Type of Document Dissertation
Author Zurawski, Zack P.
Author's Email Address zack.p.zurawski@vanderbilt.edu
URN etd-03252016-105615
Title The molecular requirements of the G- protein betagamma-SNARE interaction.
Degree PhD
Department Pharmacology
Advisory Committee
Advisor Name Title
Brian Wadzinski, Ph.D Committee Chair
Craig Lindsley, Ph.D Committee Member
Heidi Hamm, Ph.D Committee Member
Kevin Currie Committee Member
Qi Zhang, Ph.D Committee Member
  • synaptic transmission
  • exocytosis
  • SNAREs
  • neuroscience
  • G betagamma
  • G proteins
Date of Defense 2016-01-11
Availability unrestricted
Gi/o-coupled G-protein coupled receptors (GPCRs) can exert an inhibitory effect on vesicle release through several G-protein driven mechanisms, more than one of which may be concurrently present in individual presynaptic terminals. G protein betagamma subunits inhibit exocytosis via directly binding to the synaptosomal-associated protein of 25 kDa (SNAP25), competing with the fusogenic calcium sensor synaptotagmin 1 (Syt1) in a calcium-dependent manner for binding sites on SNAP25. Here, we generate several SNAP25 C-terminal mutants that are deficient in G protein betagamma binding while retaining normal vesicle release.
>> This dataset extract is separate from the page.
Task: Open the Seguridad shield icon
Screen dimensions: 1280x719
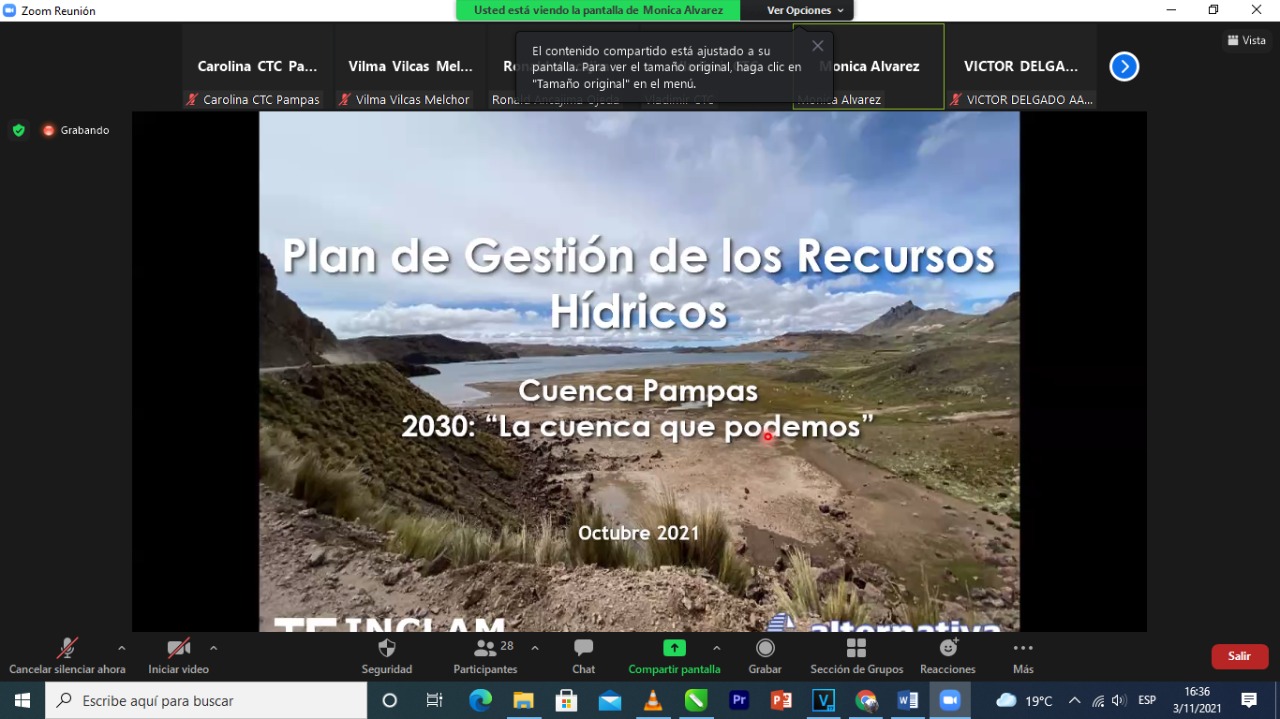Action: pyautogui.click(x=386, y=649)
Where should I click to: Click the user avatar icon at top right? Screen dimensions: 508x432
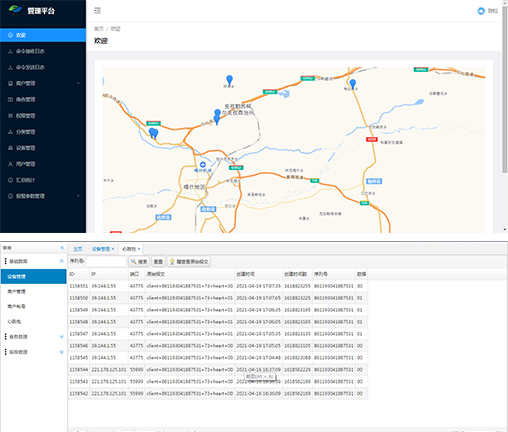point(481,11)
The SNAP25-8A mutant features 8 G protein betagamma-binding residues mutated to Ala, and the SNAP25delta3 mutant, in which residue G204 is replaced by a stop codon, both feature a partial reduction in G protein beta1gamma2 binding in vitro. SNAP25-8A exhibits a reduction in the ability of the lamprey serotonin receptor to reduce excitatory postsynaptic current (EPSC) amplitudes, an effect previously shown to be mediated through the G protein betagamma-SNARE interaction. Syt1 binding to these mutants is largely intact. We conclude that the extreme C-terminus of SNAP25 is a critical region for the G protein betagamma-SNARE interaction. To further investigate the physiological relevance of the G protein betagamma-SNARE interaction, we have developed small molecule modulators of the G protein betagamma-SNARE interaction with micromolar potency. A transgenic mouse has been made containing the SNAP25delta3 mutation using the CRISPR-Cas9 reaction. Characterization of the phenotype of this animal is ongoing. In summary, we have identified key residues for the G protein betagamma-SNARE interaction and generated new experimental tools to investigate the importance of this interaction in tissues and disease states where its relevance is not currently known.